Other hallmarks relate to how Prenda Law has tended to prosecute its actions.  Ostensibly Prenda Law is simply a law firm hired by a copyright-owning client to pursue people alleged to have fileshared the adult movies the client claims to own the rights to.  These pursuits would be problematic enough on their own for the reasons described above.  What makes them particularly odious in these cases, however, is that Prenda Law may not actually be a separate entity apart from its client.  It may not simply be a law firm zealously advocating for its client’s interests, as a law firm can appropriately be expected to do.  What has recently been brought to light is that Prenda Law appears to be one and the same as the “client” it portends to represent, and that it (a) obfuscated this fact in a way that compromised defendants’ abilities to defend themselves, and (b) potentially perpetrated a fraud on the court through its conduct, often in violation of various rules designed to keep the judicial process as equitable and fair for all parties as possible.  Serious judicial inquiry is now being made into how Prenda Law and its principals have comported themselves, and people are increasingly becoming aware of the potentially criminal aspects of the Prenda Law litigation model.

Prenda Law is most noted for having used copyright claims as its method for extracting money from its marks, but it is important not to overlook how it has also used the CFAA to similar ends.  It has already filed multiple lawsuits, and a recent defense filing in one of the copyright cases includes an affidavit from defense counsel in one of those CFAA-based cases alleging the same sort of malfeasance exhibited in the copyright cases, including the same obfuscation of the lawyers’ controlling interest in the plaintiff.  Also of note in the CFAA cases is the use of questionable forensics to identify the target of the lawsuits, the same questionable forensics that judges have begun to reject in the copyright cases.
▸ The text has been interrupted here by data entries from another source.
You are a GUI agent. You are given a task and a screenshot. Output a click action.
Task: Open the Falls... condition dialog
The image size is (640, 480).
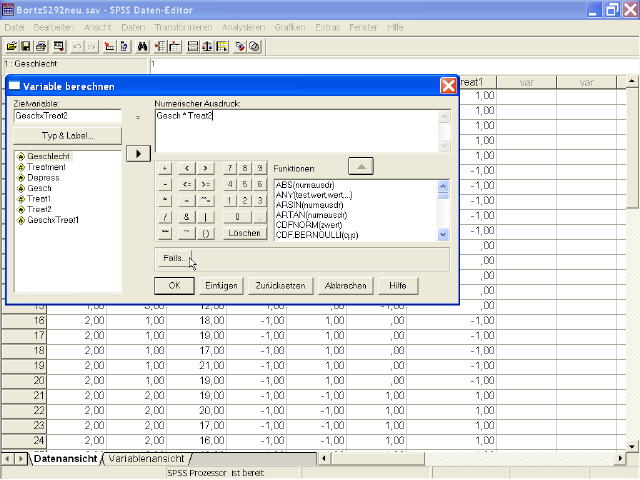point(175,259)
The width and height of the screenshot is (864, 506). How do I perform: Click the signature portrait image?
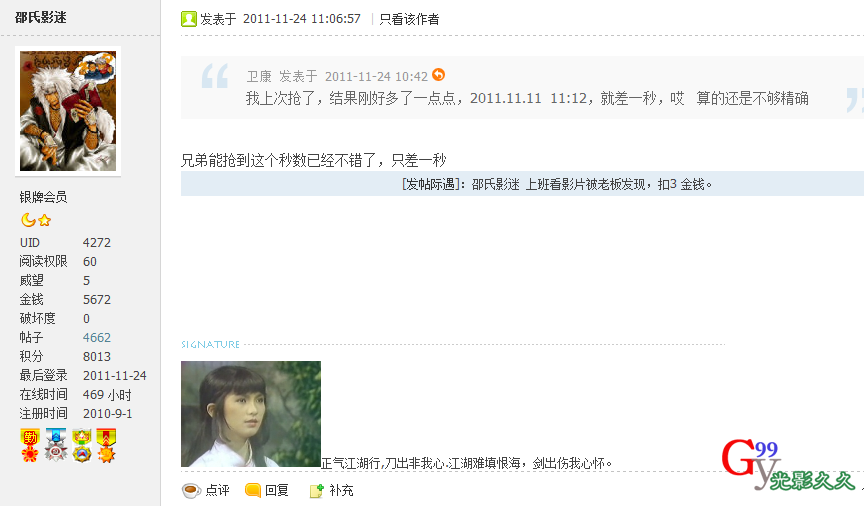(x=251, y=414)
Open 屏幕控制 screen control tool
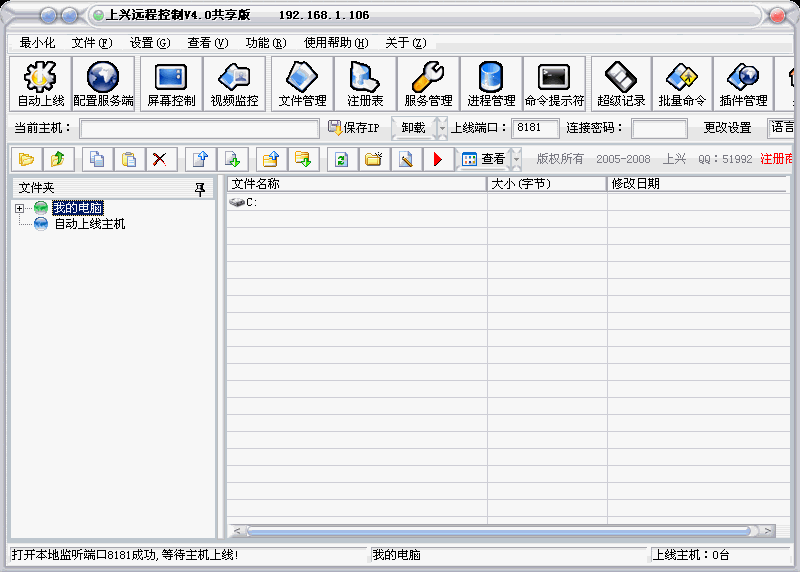800x572 pixels. [x=171, y=84]

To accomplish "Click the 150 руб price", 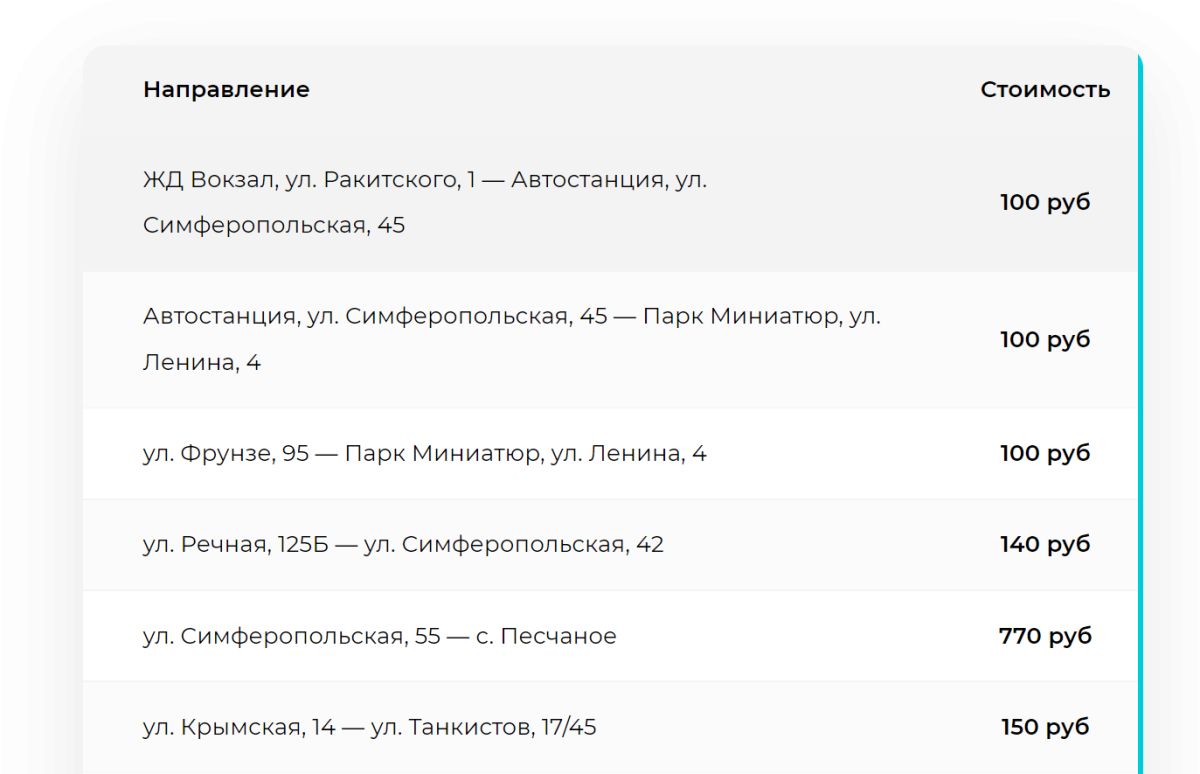I will 1044,728.
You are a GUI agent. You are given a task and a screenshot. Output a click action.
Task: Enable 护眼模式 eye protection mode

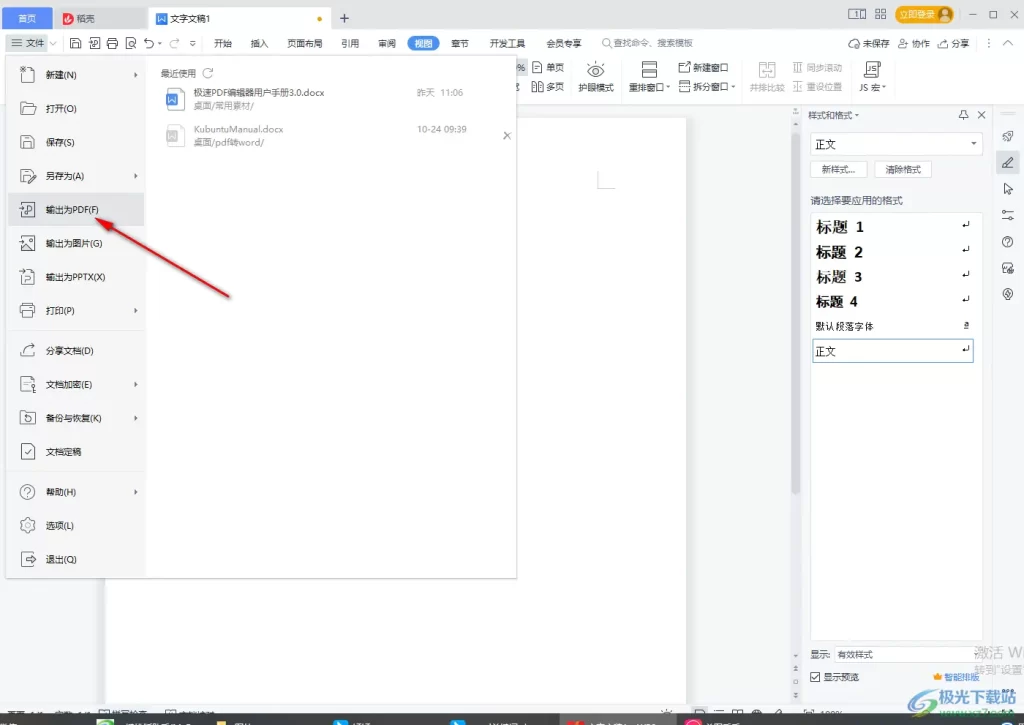click(595, 75)
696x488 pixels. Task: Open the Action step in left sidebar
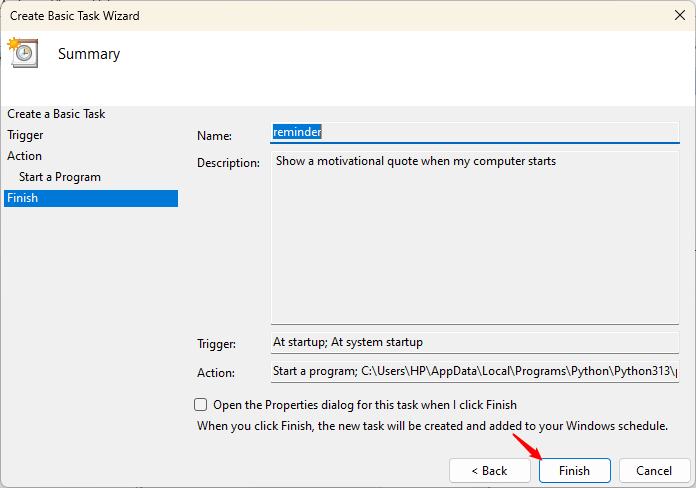(25, 156)
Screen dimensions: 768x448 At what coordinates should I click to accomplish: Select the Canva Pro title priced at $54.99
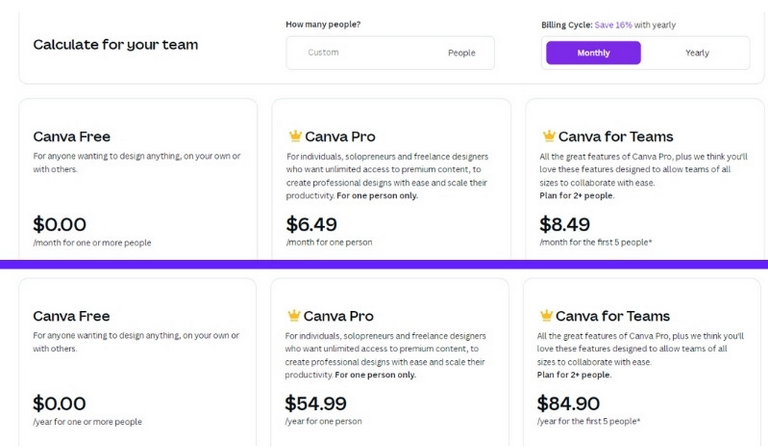[338, 316]
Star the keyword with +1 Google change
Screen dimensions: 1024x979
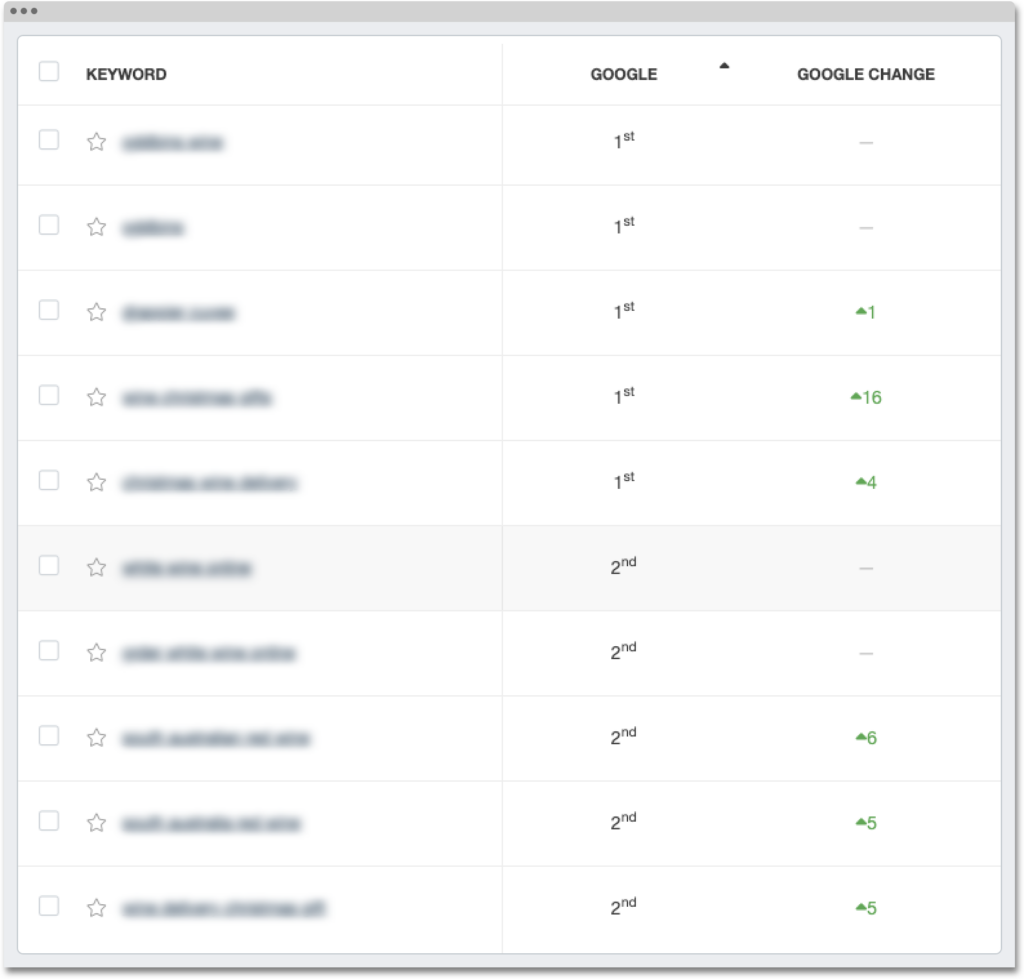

Prenda Law’s abusive litigation should be exceptional.  If everything alleged about it is true it has comported itself so far beyond the rules and ethics of the legal profession that its behavior should not be the single determining factor for evaluating whether a legal provision – be it in copyright, the CFAA, or otherwise – is sound or not.  Few others should ever be expected to act with similar hubris.  But laws are tools we arm parties with, and we need to make sure we temper their power lest even a more noble litigant be tempted to wield them in a way that would lead to a similarly unjust result.  Unfortunately the CFAA, as currently written, includes no such tempering, as it enables any litigant to benefit from its unrealistically expansive definitions of wrongfulness, with the added threat of an associated criminal sanction to further intimidate its target.  As part of CFAA reform all these overbroad provisions should be narrowed if not outright deleted, but at minimum the subsection empowering civil litigants to use its measures should be stricken.  As shown in this chart private parties don’t need access to this law to seek redress to the sort of harm the CFAA is thought to assuage (it may similarly be unnecessary for prosecutors to use it either), and giving them access to it has only enabled them, and the government, to overuse it in a way that creates its own harm.